[Frontend][Pytorch] Convert RCNN model from Torch Vision Model


I’m trying to convert RCNN model from torch vision model. Due to a known issue of jit tracing for RCNN: https://discuss.pytorch.org/t/fasterrcnn-resnet50-jit-trace/62337 we can’t use jit tracing for RCNN model.
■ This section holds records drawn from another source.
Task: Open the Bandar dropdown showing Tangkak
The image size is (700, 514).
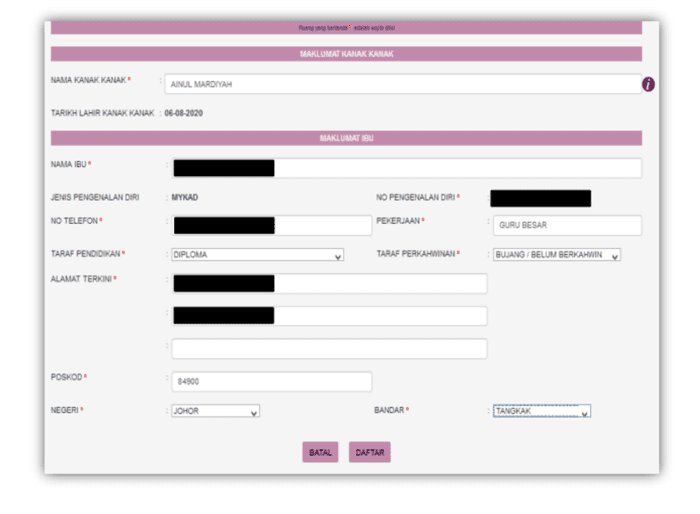Action: (541, 411)
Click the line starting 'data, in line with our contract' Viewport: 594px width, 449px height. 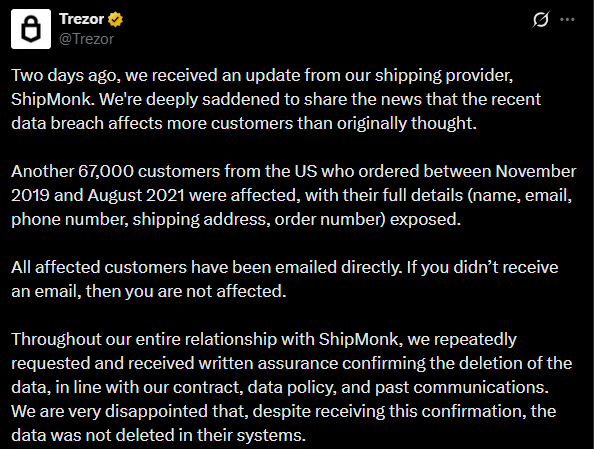tap(280, 387)
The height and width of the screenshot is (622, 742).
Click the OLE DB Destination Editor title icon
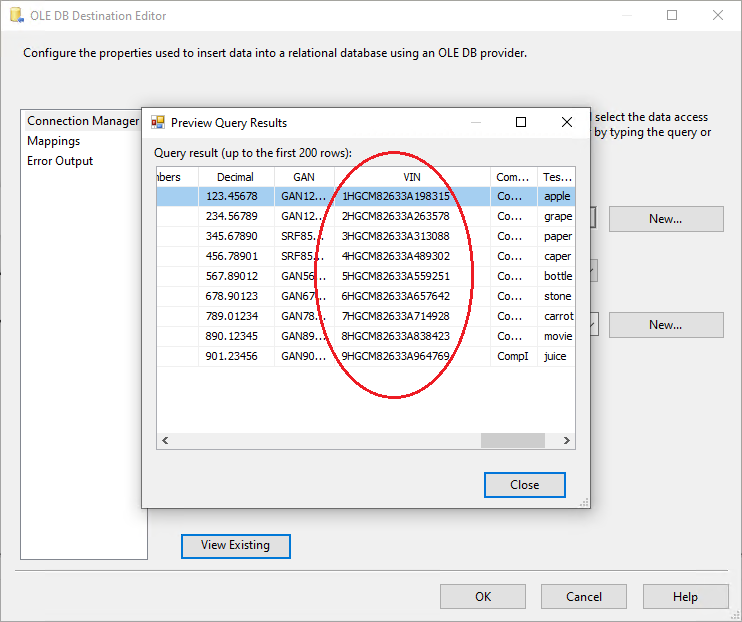click(x=14, y=16)
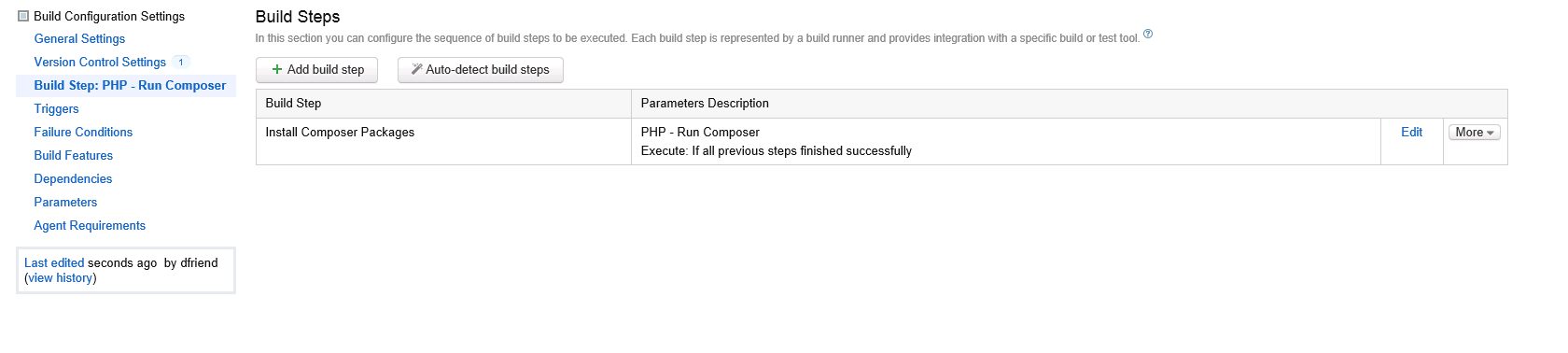Go to Agent Requirements
The width and height of the screenshot is (1568, 353).
90,226
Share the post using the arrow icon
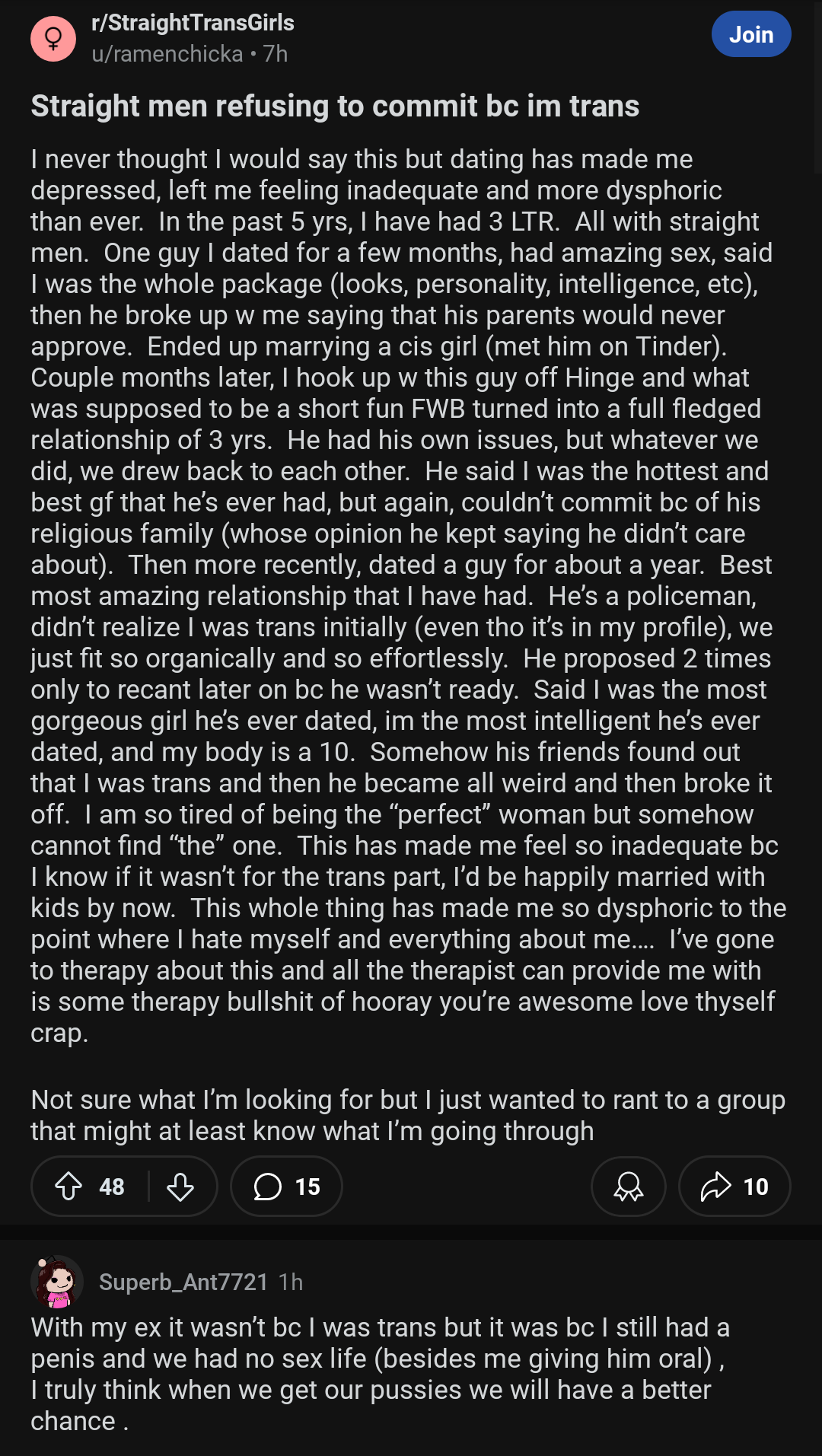822x1456 pixels. point(715,1186)
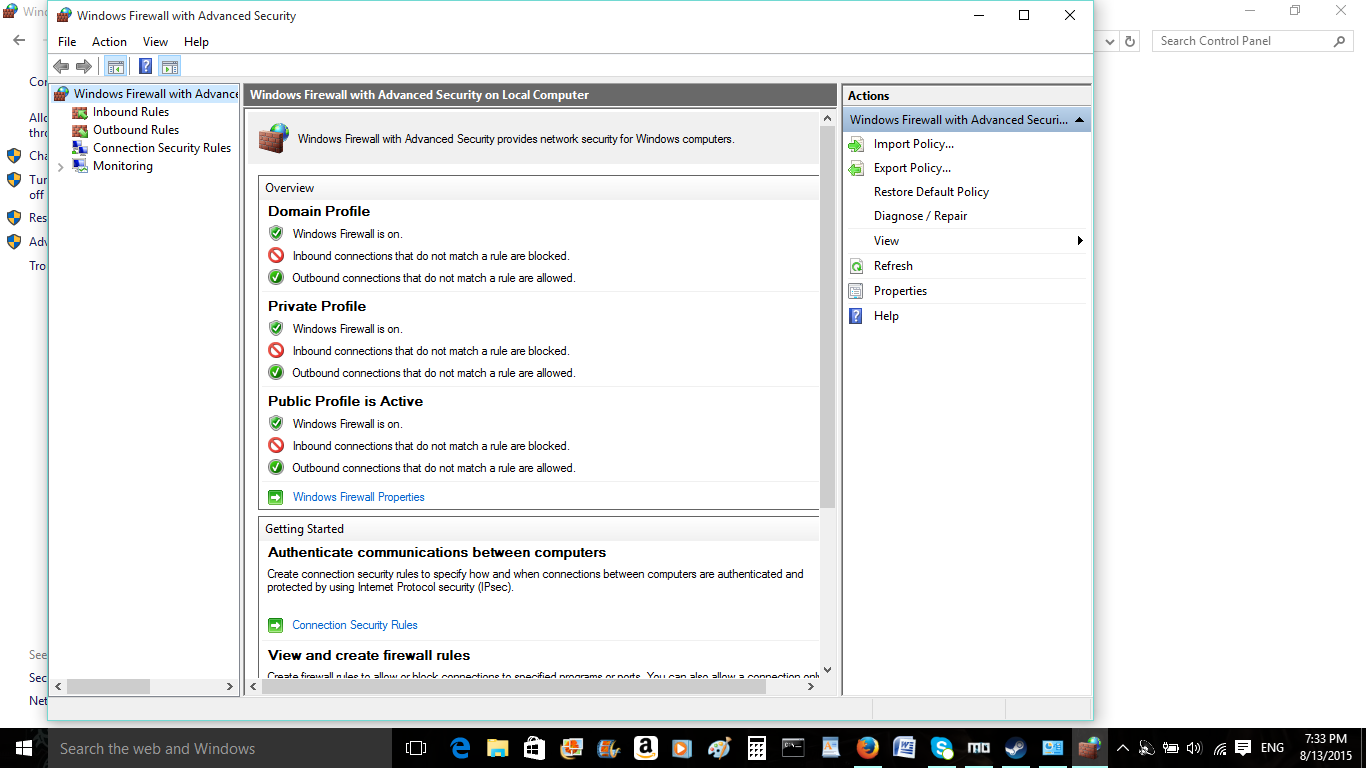
Task: Select Inbound Rules in the tree
Action: tap(131, 112)
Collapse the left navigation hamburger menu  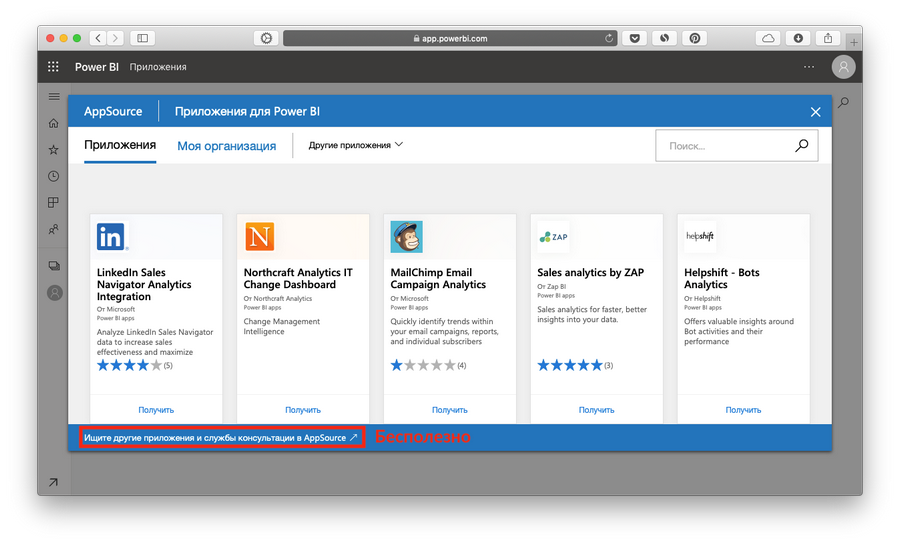point(54,97)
If I use JIT script, I got a bunch of missing ops:

NotImplementedError: The following operators are not implemented: ['aten::_set_item', 'torchvision::_new_empty_tensor_op', 'prim::dtype', 'aten::__isnot__', 'prim::max', 'torchvision::nms', 'prim::requires_grad', 'aten::index', 'aten::is_scripting', 'prim::DictConstruct', 'aten::uniform_', 'aten::tensor', 'aten::nll_loss2d', 'aten::smooth_l1_loss', 'prim::layout', 'aten::__and__', 'aten::empty', 'aten::__derive_index', 'aten::list', 'aten::__interpolate', 'aten::nonzero', 'aten::new_full', 'aten::index_put_', 'prim::CreateObject', 'aten::items', 'prim::RaiseException', 'prim::shape', 'aten::floordiv', 'aten::warn', 'aten::__or__', 'aten::__is__', 'prim::SetAttr', 'aten::item', 'aten::randperm', 'aten::__not__', 'prim::Uninitialized', 'aten::numel', 'aten::dim', 'aten::new_empty', 'aten::nll_loss', 'aten::unbind', 'aten::append', 'aten::broadcast_tensors', 'aten::is_pinned', 'aten::values', 'prim::unchecked_cast', 'aten::_cast_Float', 'aten::__range_length', 'aten::_cast_Byte', 'prim::min', 'aten::_get_tracing_state', 'aten::update', 'prim::TupleIndex', 'aten::format', 'aten::clear', 'aten::dict', 'aten::copy_', 'aten::scalar_tensor', 'aten::conv2d', 'aten::str', 'aten::__contains__', 'aten::binary_cross_entropy_with_logits', 'aten::remainder', 'aten::keys', 'aten::insert', 'aten::as_tensor', 'torchvision::roi_align', 'aten::l1_loss']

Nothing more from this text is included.